--- DATASET Enclosed Below ---

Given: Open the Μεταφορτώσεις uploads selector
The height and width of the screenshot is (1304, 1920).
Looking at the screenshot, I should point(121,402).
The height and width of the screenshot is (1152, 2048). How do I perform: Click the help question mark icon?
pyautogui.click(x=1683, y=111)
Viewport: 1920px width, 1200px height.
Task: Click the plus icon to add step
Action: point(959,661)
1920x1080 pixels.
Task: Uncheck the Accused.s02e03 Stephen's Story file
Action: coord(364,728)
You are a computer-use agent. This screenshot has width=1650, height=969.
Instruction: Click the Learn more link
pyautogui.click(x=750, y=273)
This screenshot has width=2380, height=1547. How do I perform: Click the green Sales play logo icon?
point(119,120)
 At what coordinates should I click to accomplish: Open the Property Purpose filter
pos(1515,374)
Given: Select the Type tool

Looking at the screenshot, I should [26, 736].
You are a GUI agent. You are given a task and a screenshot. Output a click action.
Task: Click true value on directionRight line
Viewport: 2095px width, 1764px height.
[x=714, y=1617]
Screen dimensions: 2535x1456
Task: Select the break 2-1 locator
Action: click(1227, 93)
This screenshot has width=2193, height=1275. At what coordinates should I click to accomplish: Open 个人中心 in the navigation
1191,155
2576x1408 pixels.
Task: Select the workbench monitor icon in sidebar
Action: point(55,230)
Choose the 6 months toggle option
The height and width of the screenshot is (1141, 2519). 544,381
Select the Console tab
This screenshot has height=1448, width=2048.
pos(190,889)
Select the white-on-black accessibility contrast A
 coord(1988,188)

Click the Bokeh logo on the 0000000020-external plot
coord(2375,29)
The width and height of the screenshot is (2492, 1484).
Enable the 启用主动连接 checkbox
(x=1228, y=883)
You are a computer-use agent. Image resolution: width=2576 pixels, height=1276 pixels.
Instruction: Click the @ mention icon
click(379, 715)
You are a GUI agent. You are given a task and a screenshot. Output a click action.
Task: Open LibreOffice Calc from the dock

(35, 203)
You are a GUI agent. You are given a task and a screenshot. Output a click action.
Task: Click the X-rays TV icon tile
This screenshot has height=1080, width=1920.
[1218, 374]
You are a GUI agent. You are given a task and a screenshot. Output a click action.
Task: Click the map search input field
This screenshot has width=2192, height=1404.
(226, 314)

--- End of Enclosed DATASET ---

▸ **WORK REQUIRED**:
Please output every record, keeping each line exact.

▸ **WRITTEN RESPONSE**:
Given: Open the Μεταφορτώσεις uploads selector
The height and width of the screenshot is (1304, 1920).
Looking at the screenshot, I should point(121,402).
The height and width of the screenshot is (1152, 2048). How do I perform: Click the help question mark icon?
pyautogui.click(x=1683, y=111)
Viewport: 1920px width, 1200px height.
Task: Click the plus icon to add step
Action: point(959,661)
1920x1080 pixels.
Task: Uncheck the Accused.s02e03 Stephen's Story file
Action: coord(364,728)
You are a computer-use agent. This screenshot has width=1650, height=969.
Instruction: Click the Learn more link
pyautogui.click(x=750, y=273)
This screenshot has width=2380, height=1547. How do I perform: Click the green Sales play logo icon?
point(119,120)
 At what coordinates should I click to accomplish: Open the Property Purpose filter
pos(1515,374)
Given: Select the Type tool

Looking at the screenshot, I should [26, 736].
You are a GUI agent. You are given a task and a screenshot. Output a click action.
Task: Click true value on directionRight line
Viewport: 2095px width, 1764px height.
[x=714, y=1617]
Screen dimensions: 2535x1456
Task: Select the break 2-1 locator
Action: click(1227, 93)
This screenshot has width=2193, height=1275. At what coordinates should I click to accomplish: Open 个人中心 in the navigation
1191,155
2576x1408 pixels.
Task: Select the workbench monitor icon in sidebar
Action: point(55,230)
Choose the 6 months toggle option
The height and width of the screenshot is (1141, 2519). 544,381
Select the Console tab
This screenshot has height=1448, width=2048.
pos(190,889)
Select the white-on-black accessibility contrast A
 coord(1988,188)

Click the Bokeh logo on the 0000000020-external plot
coord(2375,29)
The width and height of the screenshot is (2492, 1484).
Enable the 启用主动连接 checkbox
(x=1228, y=883)
You are a computer-use agent. Image resolution: width=2576 pixels, height=1276 pixels.
Instruction: Click the @ mention icon
click(379, 715)
You are a GUI agent. You are given a task and a screenshot. Output a click action.
Task: Open LibreOffice Calc from the dock

(35, 203)
You are a GUI agent. You are given a task and a screenshot. Output a click action.
Task: Click the X-rays TV icon tile
This screenshot has height=1080, width=1920.
[1218, 374]
You are a GUI agent. You are given a task and a screenshot. Output a click action.
Task: Click the map search input field
This screenshot has width=2192, height=1404.
(226, 314)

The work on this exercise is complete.